Memories of Motion
it's the thought that counts
I was technically not on a train trip — I had just got back from a train trip, but instead of heading home I hung out in the yard for awhile to let myself change over from train time to real time.
The Oakland SP yard, though geographically centered in an incredibly dense metropolitan area, can seem devoid of any human activity at times. I suppose that if I was confronted by the Bull I might try the response that I'm really not planning on hopping a train, all the while carrying a pack and water jug. I toyed with that idea while I kicked back against a stack of old ties in the Desert Yard.
After riding for several days from Oakland to Ogden, then Salt Lake to Denver and back, I could honestly say that I wasn't sure if I wanted to go home or hang out here. Part of me looked forward to a shower and clean clothes, but another part felt like continuing to travel, with no destination in mind. The more I thought about it, the more I lost sight of the past and future, and could only function in the "now", as goofy as that sounded.

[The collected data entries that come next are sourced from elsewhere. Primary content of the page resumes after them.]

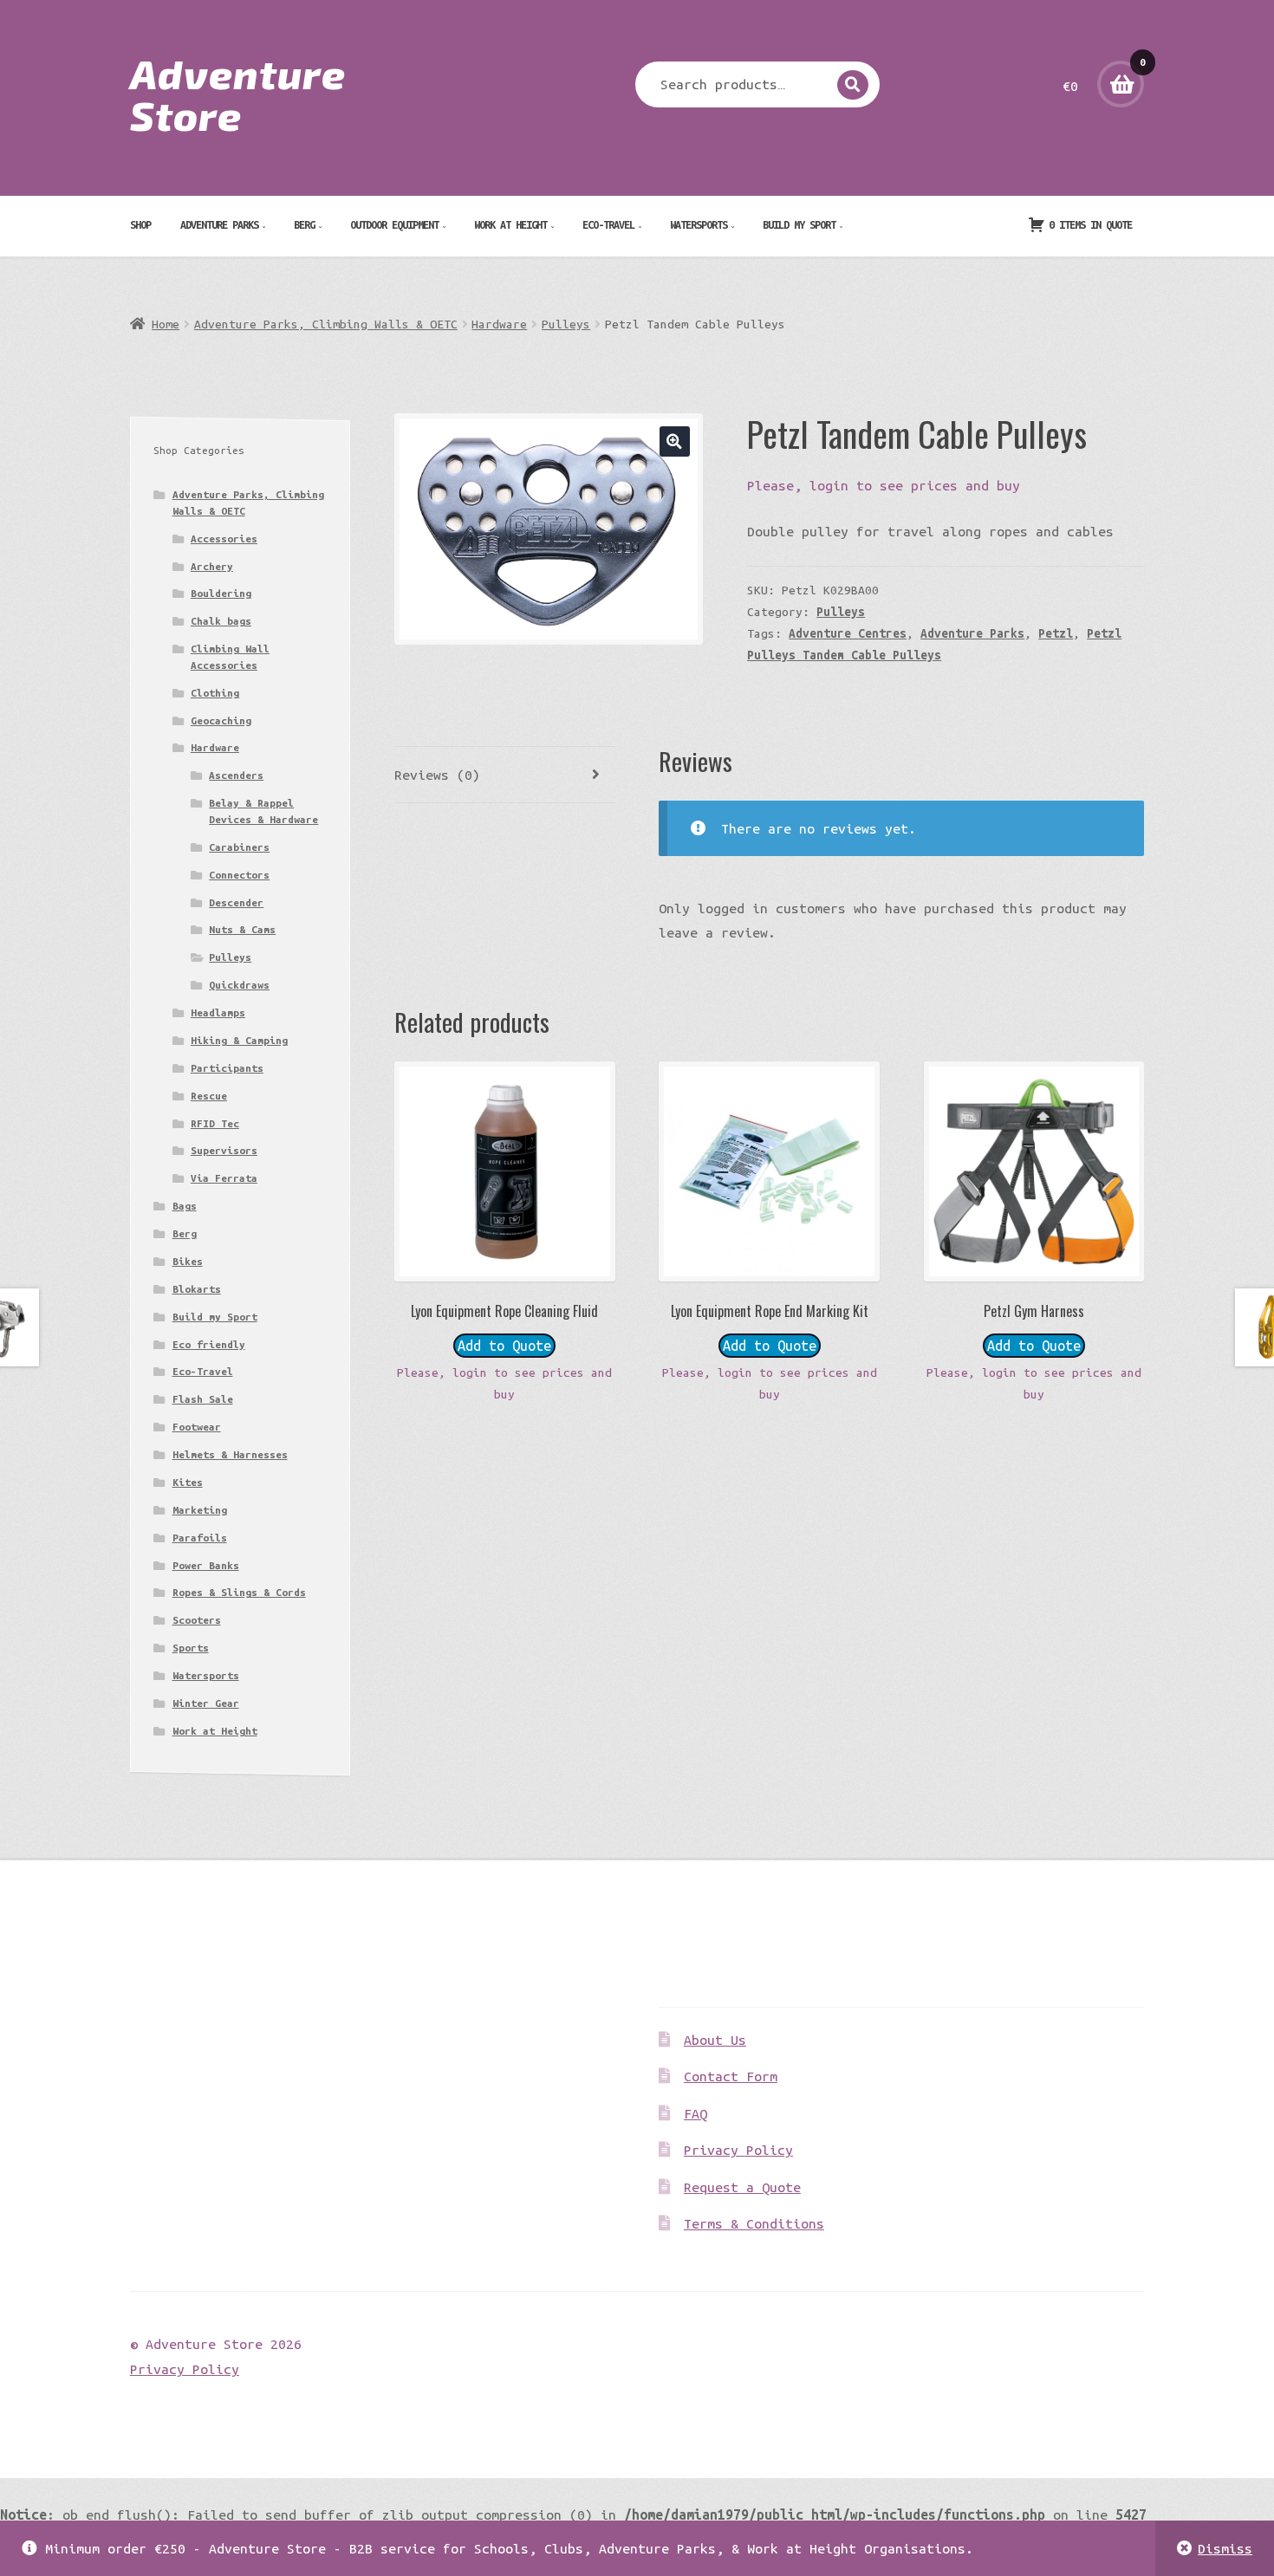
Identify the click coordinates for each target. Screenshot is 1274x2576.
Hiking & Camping (239, 1040)
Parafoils (199, 1537)
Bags (184, 1205)
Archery (212, 566)
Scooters (196, 1619)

I took my boots off and withdrew another bottle of very room temperature White Port from my pack. Leaving the scanner off, I just wanted to remain in this weird state I was in to see what might develop. I could pack up my gear and walk out of the freightyard to begin my trip home, or I could just stay where I was and seek inspiration from the White Port. Initially there was no desire to pack up my stuff, so I just leaned back against my pack and watched clouds drift by.
This was pretty much the same spot I waited for a train to begin my trip, but the difference now was that I wasn't waiting for a train. Same clothes, same pack, same spot, but the "waiting for a train" part was missing, possibly because that was a process that occurred in the future, and I was only occupied in the present. How weird! I wondered what I would do if a train suddenly came out of the yard.

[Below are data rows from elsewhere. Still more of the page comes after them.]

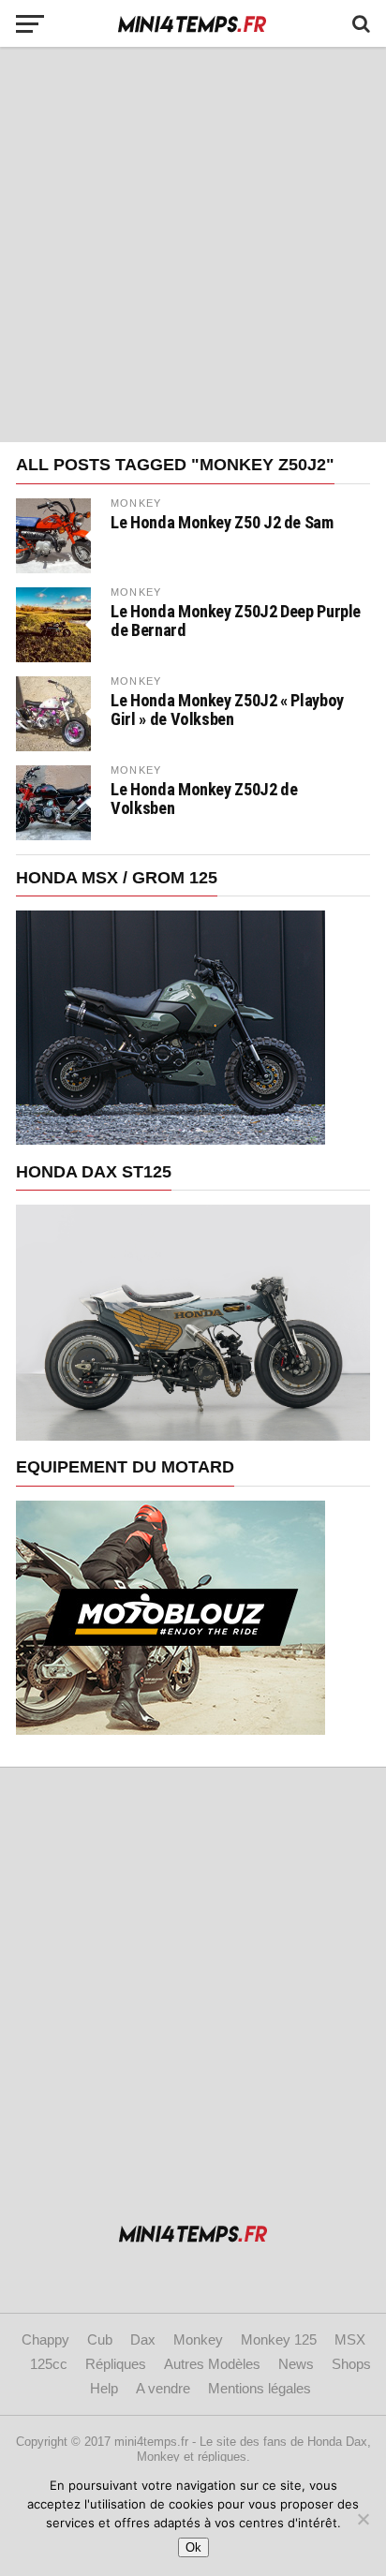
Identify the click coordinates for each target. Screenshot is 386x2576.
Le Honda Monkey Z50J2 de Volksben (204, 799)
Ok (193, 2547)
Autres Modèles (212, 2364)
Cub (99, 2339)
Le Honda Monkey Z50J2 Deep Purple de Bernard (236, 621)
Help (104, 2388)
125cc (48, 2364)
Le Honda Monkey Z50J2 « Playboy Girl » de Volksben (227, 710)
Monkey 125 (279, 2339)
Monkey (198, 2339)
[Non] (362, 2518)
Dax (143, 2339)
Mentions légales (259, 2388)
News (296, 2364)
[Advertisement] (193, 244)
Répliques (115, 2364)
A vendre (163, 2388)
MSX (349, 2339)
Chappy (45, 2339)
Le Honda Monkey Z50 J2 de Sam (222, 522)
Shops (351, 2364)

As pleasant as it was in my worryless stupor, I tried to imagine what might transpire if I couldn't shake it off, and I was forced to go through Life with no "plan" for the Future, such as it was. Thoughts manifested themselves of coming to an intersection in my car and suddenly stopping because I didn't know where I wanted to go next, or entering a grocery store and being unable to figure out what to buy.
Fortunately the White Port was there to "ground" me, but I still felt like I was on train time, with no clear idea of if the day was winding down or just getting started. I tried to imagine a constructive use for the state I was in but none came to me, except the obvious that it was a great way to while away the hours in a freightyard. Getting up to pee brought me out of the "present" tense long enough to wonder almost aloud what I would do if a train came by.

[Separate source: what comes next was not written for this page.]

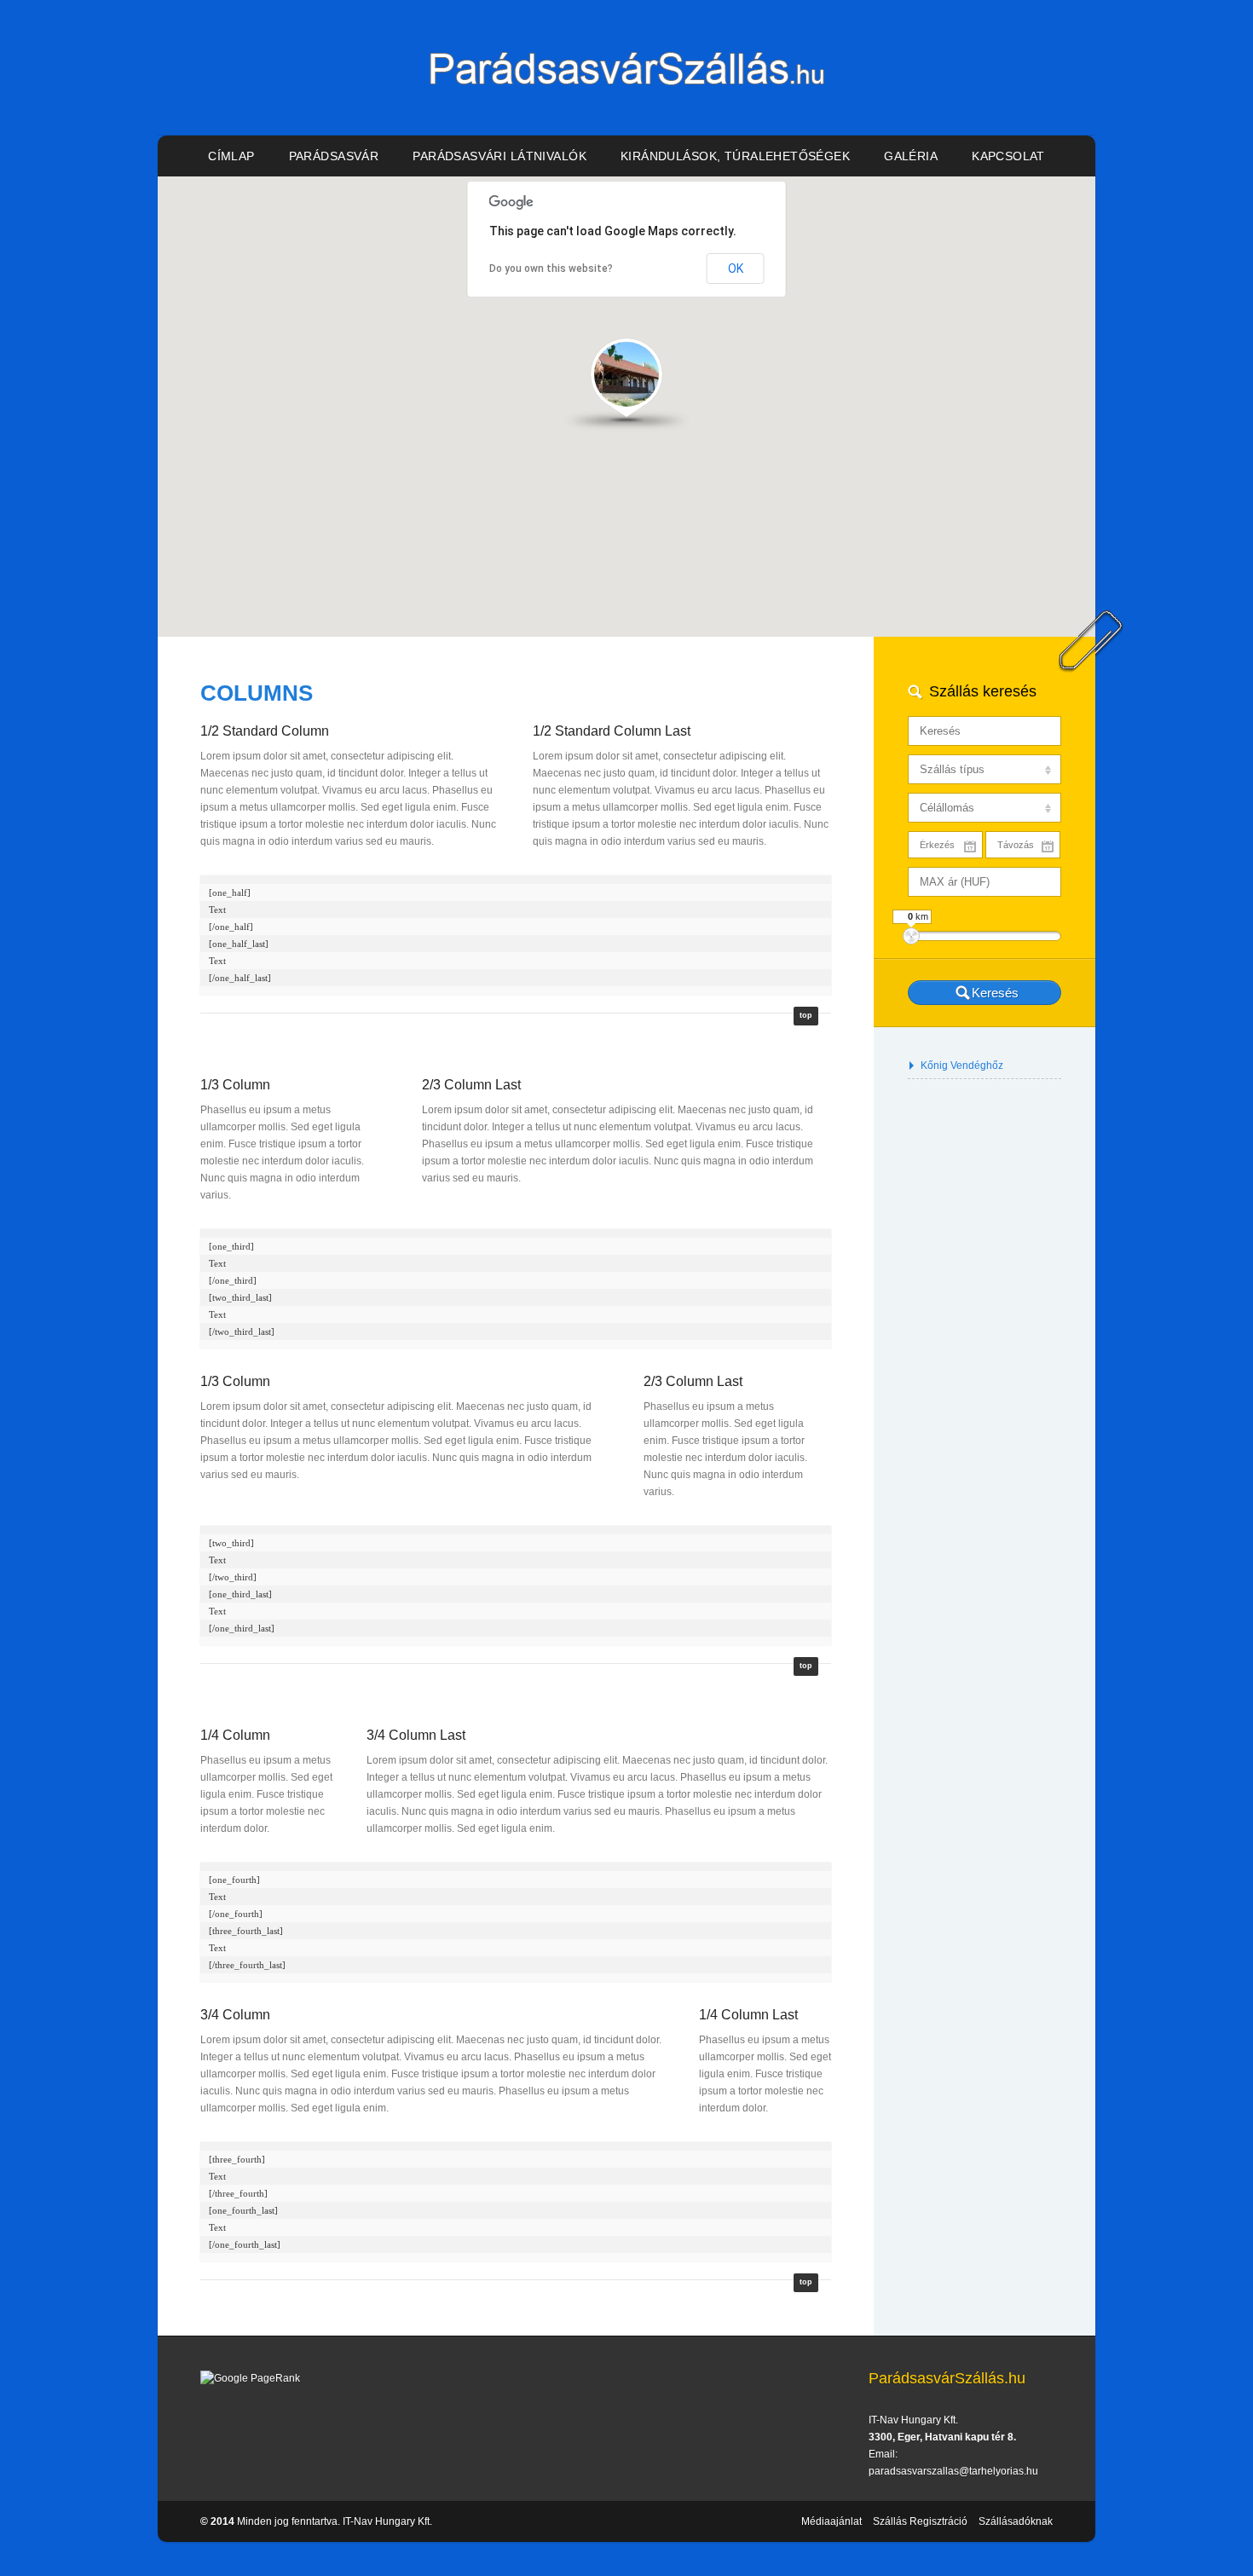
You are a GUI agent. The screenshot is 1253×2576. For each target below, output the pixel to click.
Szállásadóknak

Another sip of Port and I thought up a plan for the Present — if a train came before I finished the White Port I'd take it, and if nothing showed up I would pack up and leave the yard. This process required an amount of brain activity that made me think I felt a headache coming on. Sitting back down and re-uniting myself with the Port I looked up at the clouds and thought about how strange it was to be the middle of the Bay Area with only clouds and White Port to think about. There was no urgency to finish the wine, just the awareness of a very slight cooling breeze blowing off the Bay.
When the wine was gone, I chucked the bottle under some weeds and began to pack up my gear. Straining to hear the faintest sound of engines in the distance, I glanced at my watch and was surprised to see that I had been sitting there for almost four hours! I thought about all of the people working in the Financial District in San Francisco and the thousands (or millions) of dollars they must have made in the last four hours. I stopped to pick up a rusted railroad spike that was bent into a U-shape and immediately forgot about the people in San Francisco. I took my pack off and stuffed the spike into a pocket, then made my way out of the freightyard and headed home.